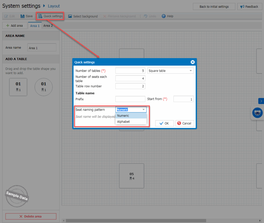Switch to the Area 1 tab
Screen dimensions: 264x223
[35, 26]
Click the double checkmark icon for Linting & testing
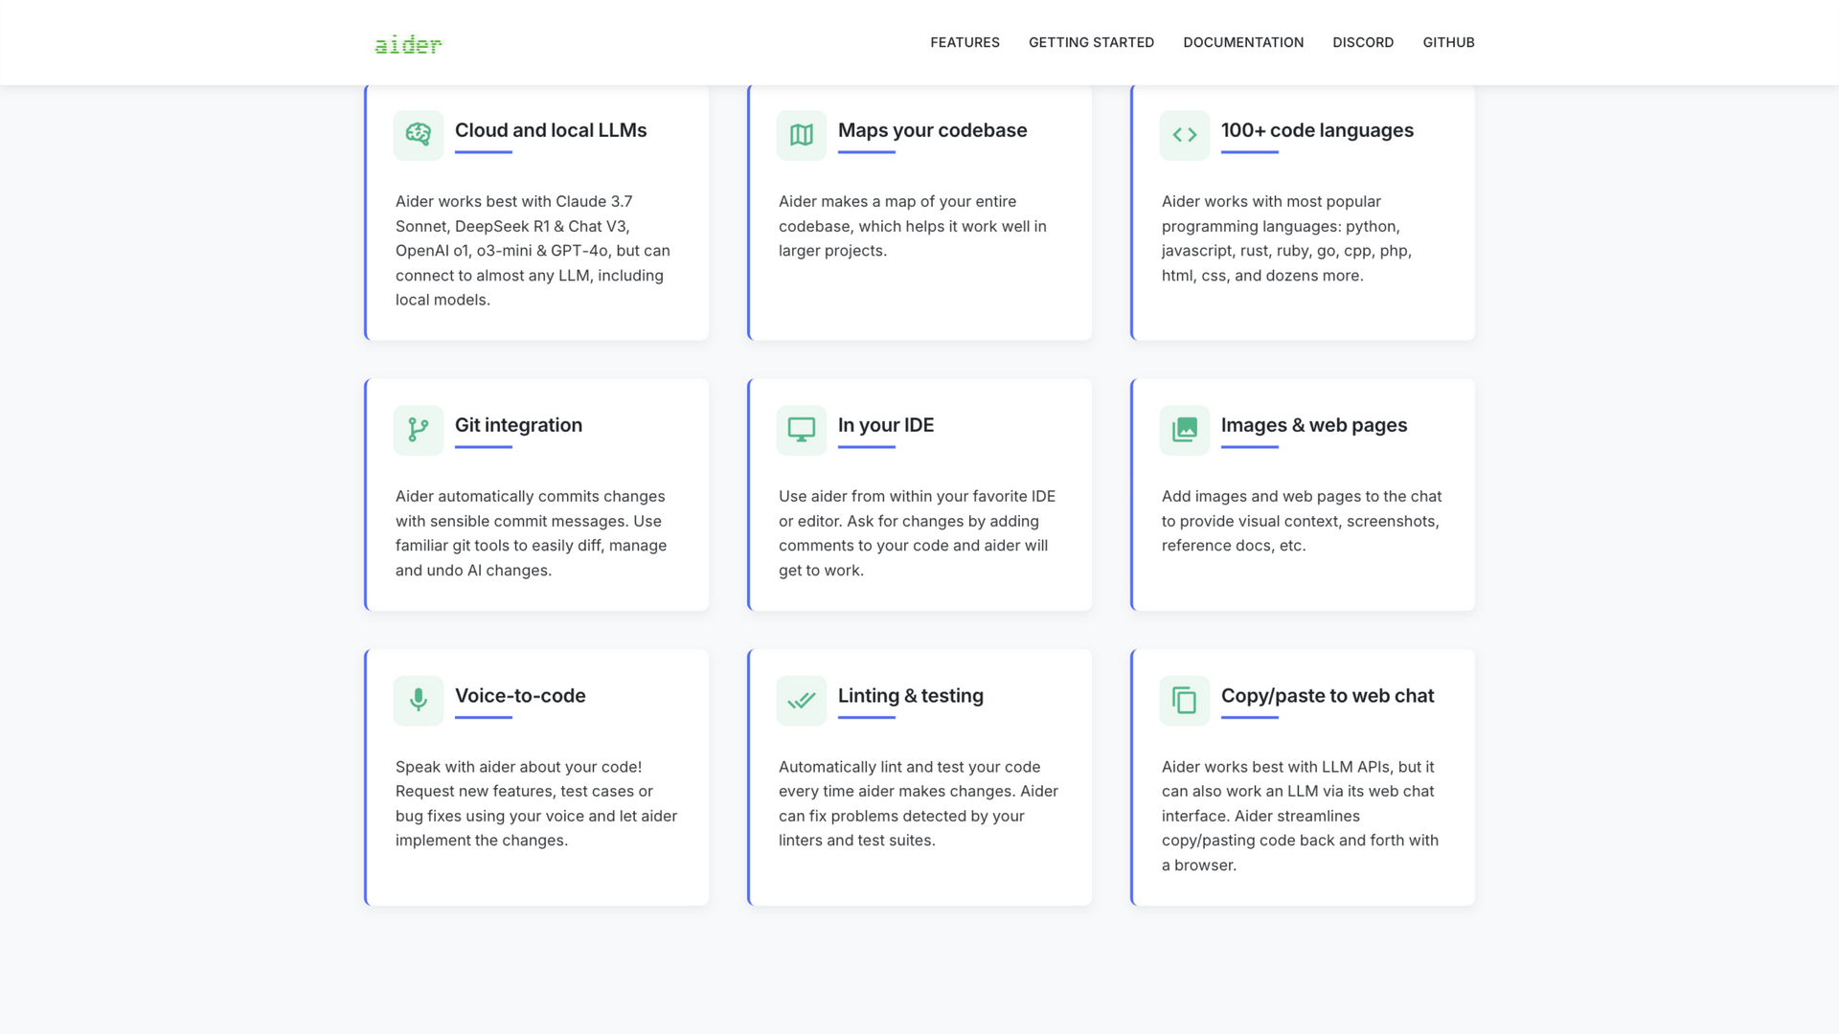Image resolution: width=1839 pixels, height=1034 pixels. coord(802,701)
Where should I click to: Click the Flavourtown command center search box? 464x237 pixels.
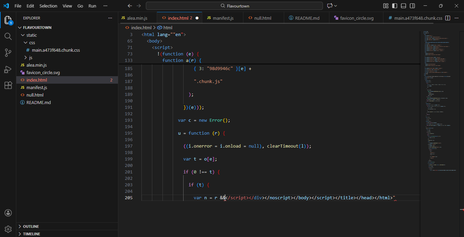click(x=234, y=6)
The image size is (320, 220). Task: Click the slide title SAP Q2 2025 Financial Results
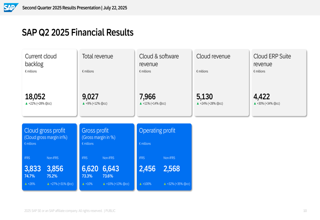pyautogui.click(x=77, y=32)
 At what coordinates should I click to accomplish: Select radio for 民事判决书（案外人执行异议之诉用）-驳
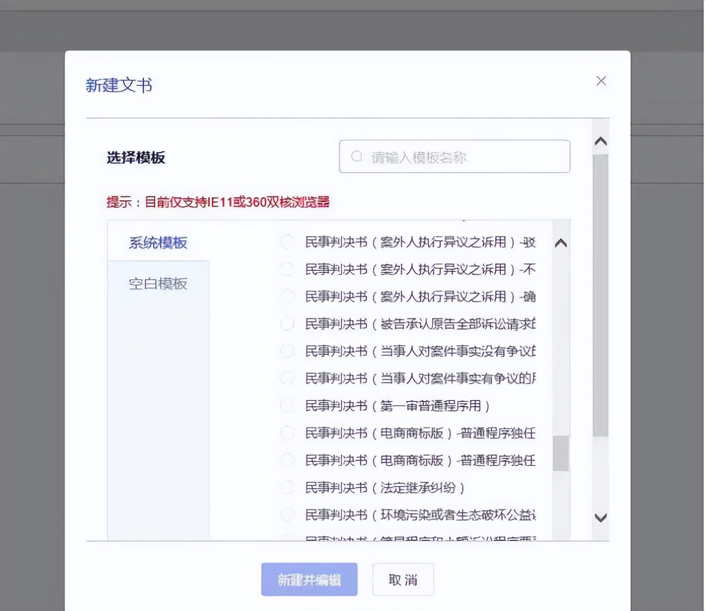pyautogui.click(x=287, y=242)
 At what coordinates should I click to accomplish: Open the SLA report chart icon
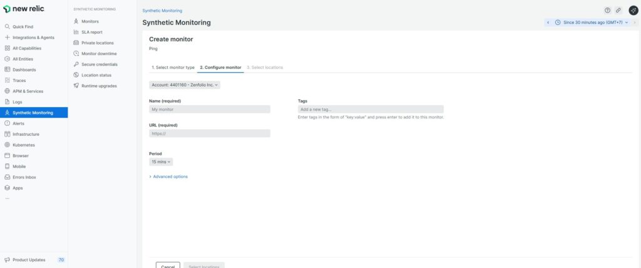tap(76, 32)
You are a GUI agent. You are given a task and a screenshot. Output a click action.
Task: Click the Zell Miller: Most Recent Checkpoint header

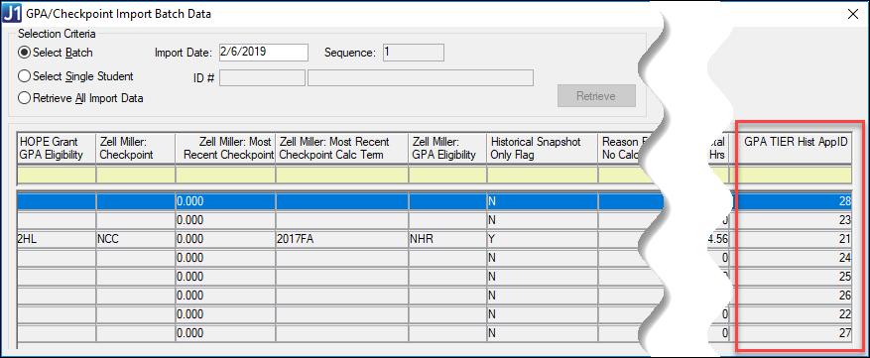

What you are asked to do - Emit the lines of the data above from the one containing "The image size" through its final line, both endpoints included. Pictures do not belong in the output.

Output for this task -
The image size is (320, 220). Task: Click the slide title SAP Q2 2025 Financial Results
pyautogui.click(x=77, y=32)
 At what coordinates should I click to accomplish: Select radio for 民事判决书（案外人执行异议之诉用）-驳
pyautogui.click(x=287, y=242)
 At what coordinates should I click to accomplish: Open the SLA report chart icon
tap(76, 32)
You are a GUI agent. You are given a task and a screenshot. Output a click action.
Task: Click the Zell Miller: Most Recent Checkpoint header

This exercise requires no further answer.